A story from The Push. 

The year was 1998. It had been difficult to say the least. The business (Successories) was struggling and I had just been diagnosed with prostate cancer. As we all know, the "c word" gets our attention.

I was trying to re-evaluate my life and decide, "Where do I go from here?" After some real soul searching, I decided to hire Gary Rovansek to run the day-to-day at Successories so I could step down into an advisory role. I had been an entrepreneur for 25 years, fighting many battles along the way ... but I was yearning to move in a different direction. Don't get me wrong, I loved doing what I was doing, but cancer always makes you re-evaluate your priorities in life. I wanted to relax and think for a while about plan B.

For almost two years, I did just that. I'm thankful to say that after treatment my cancer was in remission. Those two years felt wonderful! It gave me the opportunity to unclutter my brain and re-visit some of the good things I had done and some of the mistakes I had made. But even though my "semi-retirement" felt good, I knew I wasn't being fulfilled. At the same time, my time off caused me to ask myself some questions: "Am I ready to fight more battles? What can I do to fuel my passion to reinforce the positive in the world? Is it possible I could fail? Do I want to take that risk?"

All of these thoughts and others were causing me to sit on the "fence of indecision." It didn't feel good, but to be perfectly honest, at this point in my life, I didn't have the courage to take action. I think we've all been there.

I got a call from Rich Rush, who was our VP of Production at Successories.
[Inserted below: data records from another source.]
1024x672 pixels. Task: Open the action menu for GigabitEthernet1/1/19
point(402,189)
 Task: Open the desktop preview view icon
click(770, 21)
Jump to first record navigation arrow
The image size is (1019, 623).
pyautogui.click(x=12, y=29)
Rich said, "Mac, I haven't talked with you in a while and I'd love to buy you lunch."

The following week we got together, and during lunch Rich asked the question, "Mac, what do you plan to do with the rest of your life?" Not knowing exactly what to say, I said, "I might just sit it out and relax a bit." I'll never forget his face when he looked up and said, "You can't do that! You've got too much to say that could make a difference in the lives of too many people. You'll be cheating yourself and many others if you don't use the talent God has given you."
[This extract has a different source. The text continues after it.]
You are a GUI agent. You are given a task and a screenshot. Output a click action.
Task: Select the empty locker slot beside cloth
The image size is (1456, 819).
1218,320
After lunch, I found myself doing a lot of thinking about what Rich had said, and I knew I couldn't just sit on the sidelines and let my life go by without giving my passion another shot.

I've often thought, without that conversation, would there be a Simple Truths today? Would I have had the opportunity to write the books that I've written, and would I have had the honor to speak to hundreds of corporate audiences? I don't know for sure, but I think the answer would be no.

For some reason that day those words of encouragement turned the switch from "off" to "on" and shoved me right off the fence onto a new path that I love. In fact, I can say without a doubt, these years have been the most rewarding of my life.

Just knowing what that day did for me is one of the reasons that I readily embraced the chance to co-author this book with my friend, David McNally.

"The doors we open and close each day decide the lives we live."